> _Brief_: Collect each line of the data below that contains the string "link". Case counts.

> _Provided data_:
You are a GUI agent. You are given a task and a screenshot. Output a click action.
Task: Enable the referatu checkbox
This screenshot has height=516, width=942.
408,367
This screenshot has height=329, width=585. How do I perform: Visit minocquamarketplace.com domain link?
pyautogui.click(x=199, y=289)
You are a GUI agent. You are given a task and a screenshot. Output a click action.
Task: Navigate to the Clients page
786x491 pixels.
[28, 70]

==

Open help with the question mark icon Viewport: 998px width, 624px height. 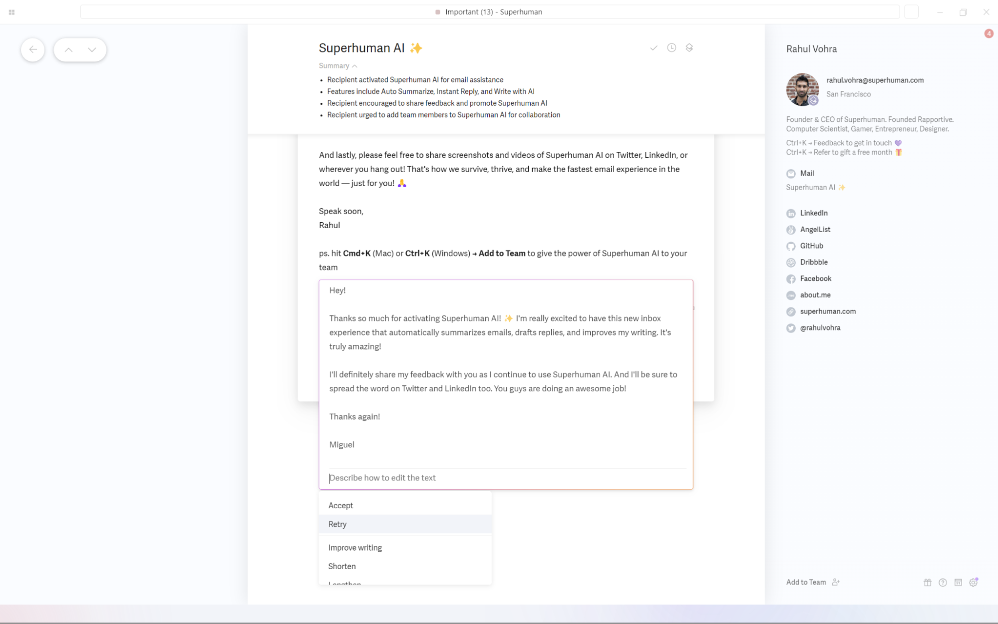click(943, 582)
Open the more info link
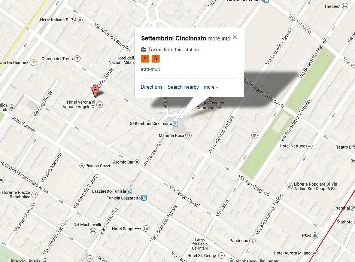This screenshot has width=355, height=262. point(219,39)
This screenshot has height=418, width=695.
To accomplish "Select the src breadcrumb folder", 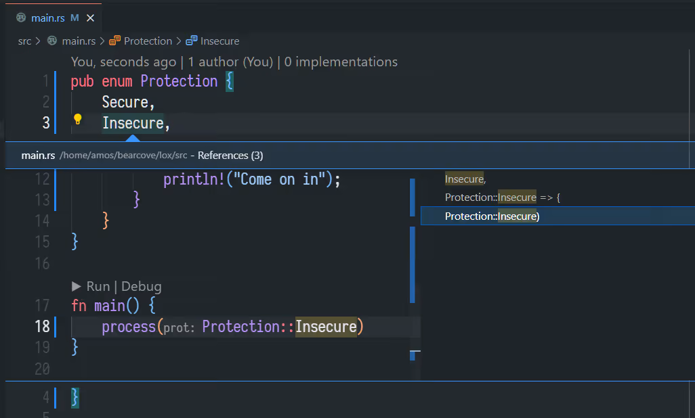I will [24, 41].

> _Exercise result_:
This screenshot has height=329, width=585. How do I perform: Visit minocquamarketplace.com domain link?
Open the more info link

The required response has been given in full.